━━ Data excerpts ━━

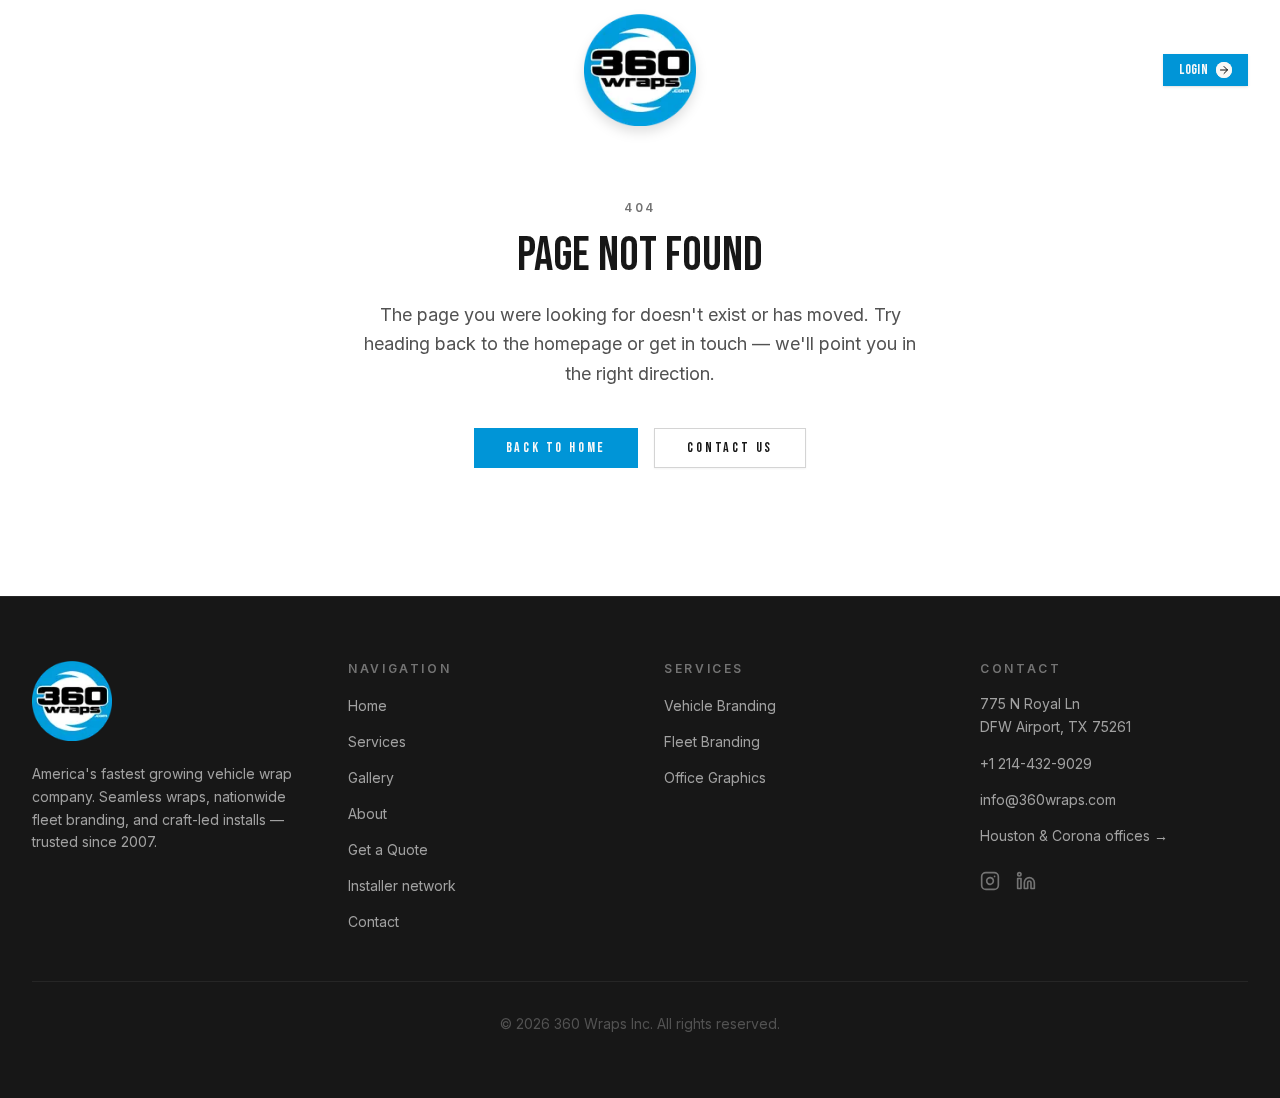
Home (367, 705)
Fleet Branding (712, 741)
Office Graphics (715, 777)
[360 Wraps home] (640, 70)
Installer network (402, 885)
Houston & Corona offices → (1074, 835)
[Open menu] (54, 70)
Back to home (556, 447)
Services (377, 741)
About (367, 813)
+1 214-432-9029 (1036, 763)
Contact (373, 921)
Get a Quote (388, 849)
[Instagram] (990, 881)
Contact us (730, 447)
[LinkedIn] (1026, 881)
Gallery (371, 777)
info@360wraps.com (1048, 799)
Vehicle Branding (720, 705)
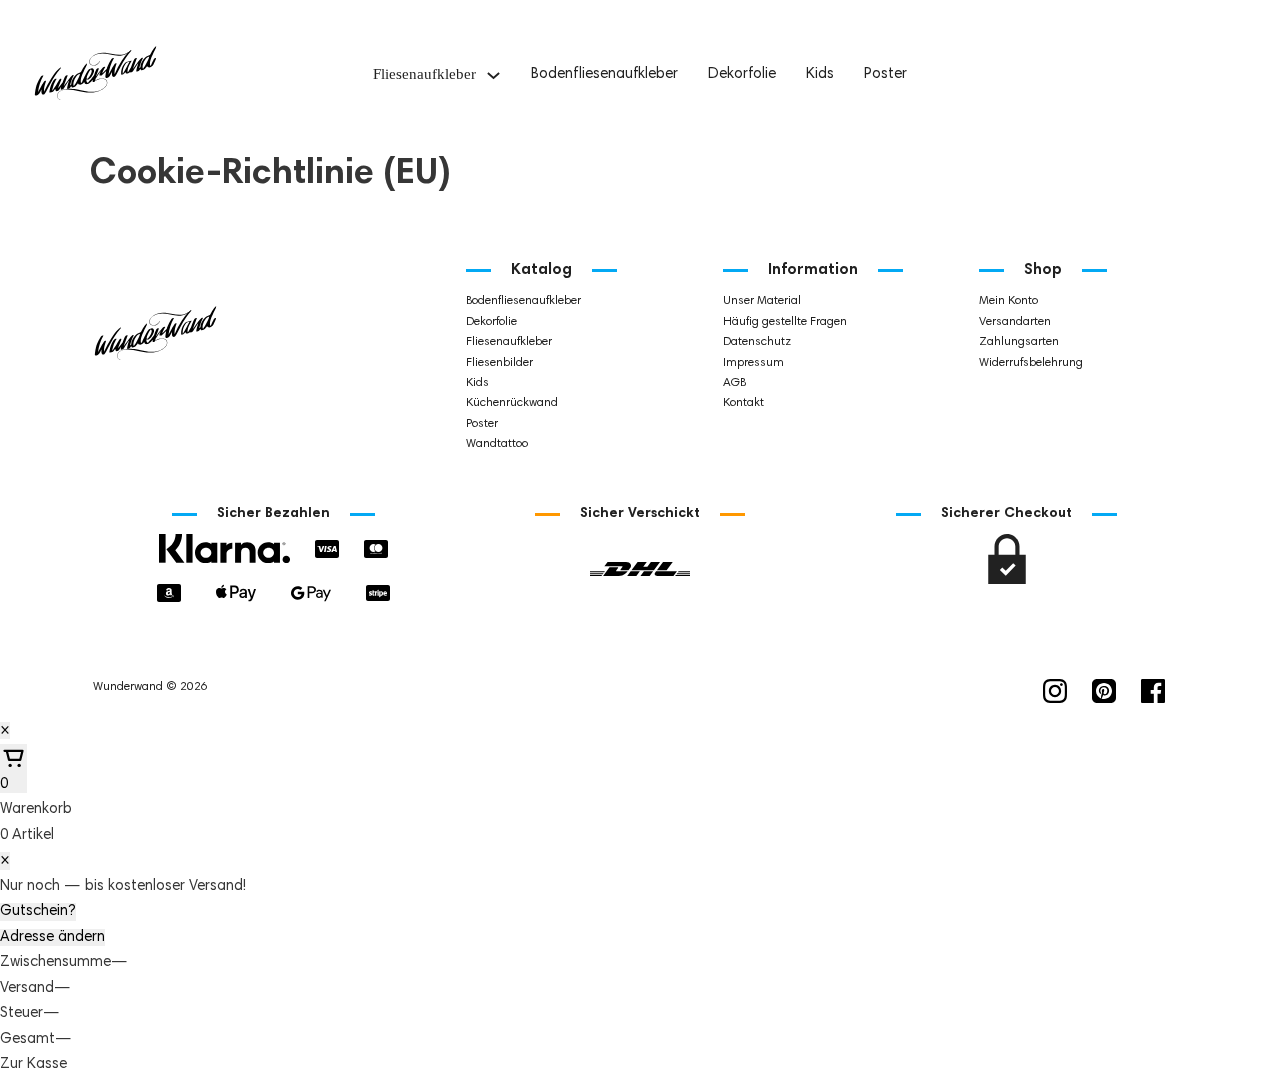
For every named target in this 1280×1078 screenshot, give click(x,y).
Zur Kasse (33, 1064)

━━━
━━ Data excerpts ━━

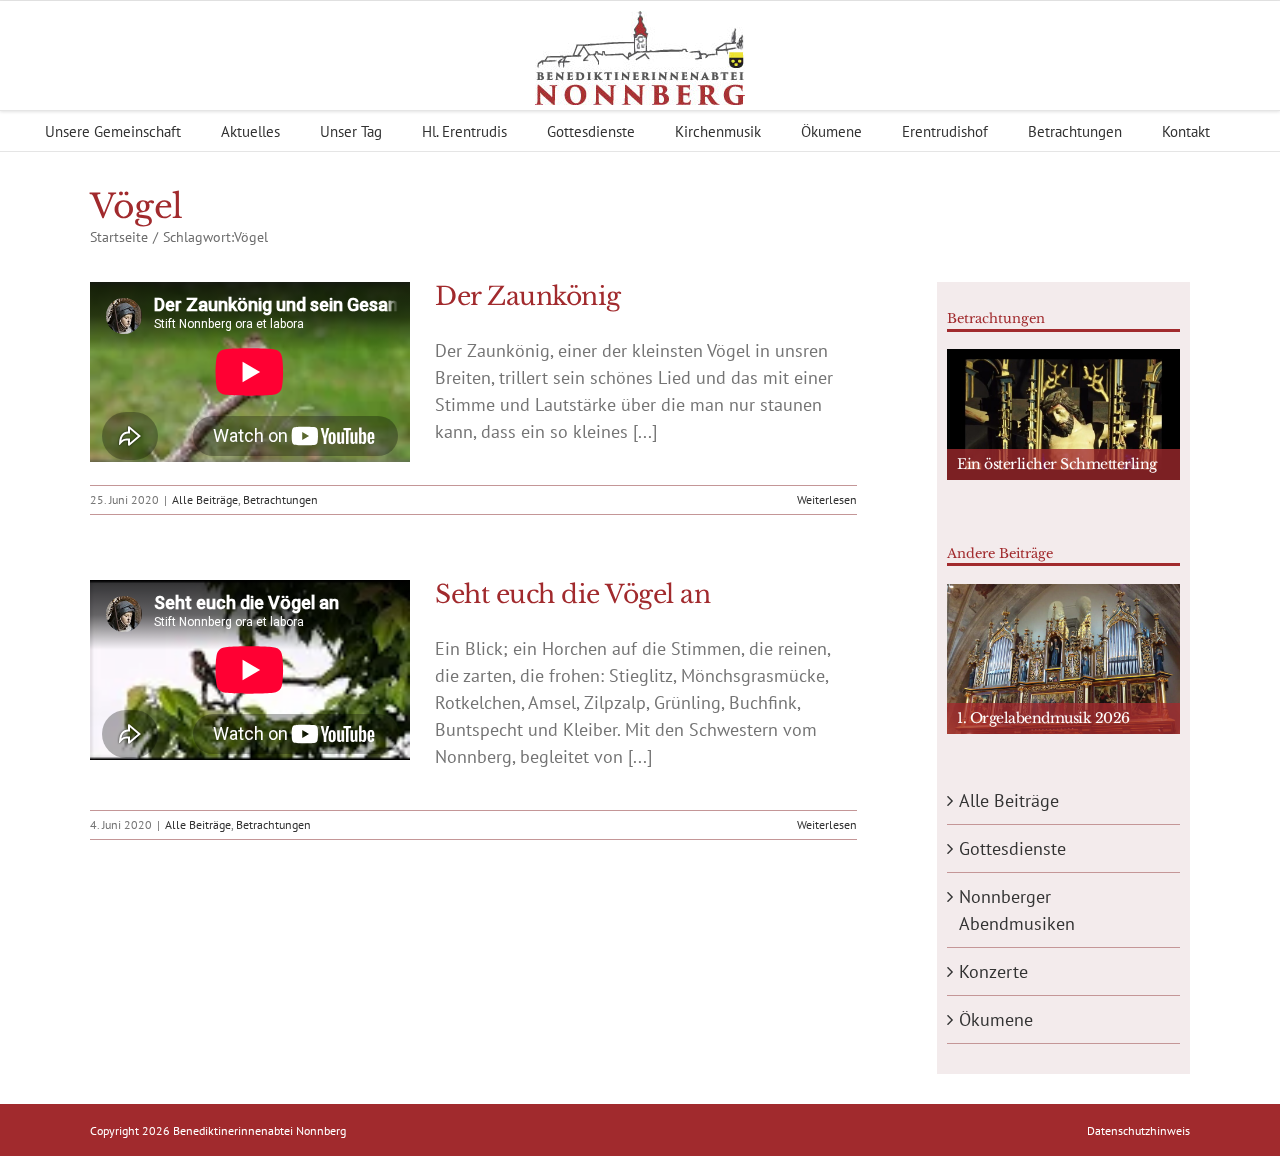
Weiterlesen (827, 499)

━━━

> [Exercise description]: Out of the records above, please copy exactly the lines from the line with "[Open menu] (54, 70)" up to and including the line with "For every named", minus the pictures.

> [Worked solution]:
[Open menu] (54, 70)
Back to home (556, 447)
Services (377, 741)
About (367, 813)
+1 214-432-9029 (1036, 763)
Contact (373, 921)
Get a Quote (388, 849)
[Instagram] (990, 881)
Contact us (730, 447)
[LinkedIn] (1026, 881)
Gallery (371, 777)
info@360wraps.com (1048, 799)
Vehicle Branding (720, 705)
For every named target in this 1280×1078 screenshot, give click(x,y).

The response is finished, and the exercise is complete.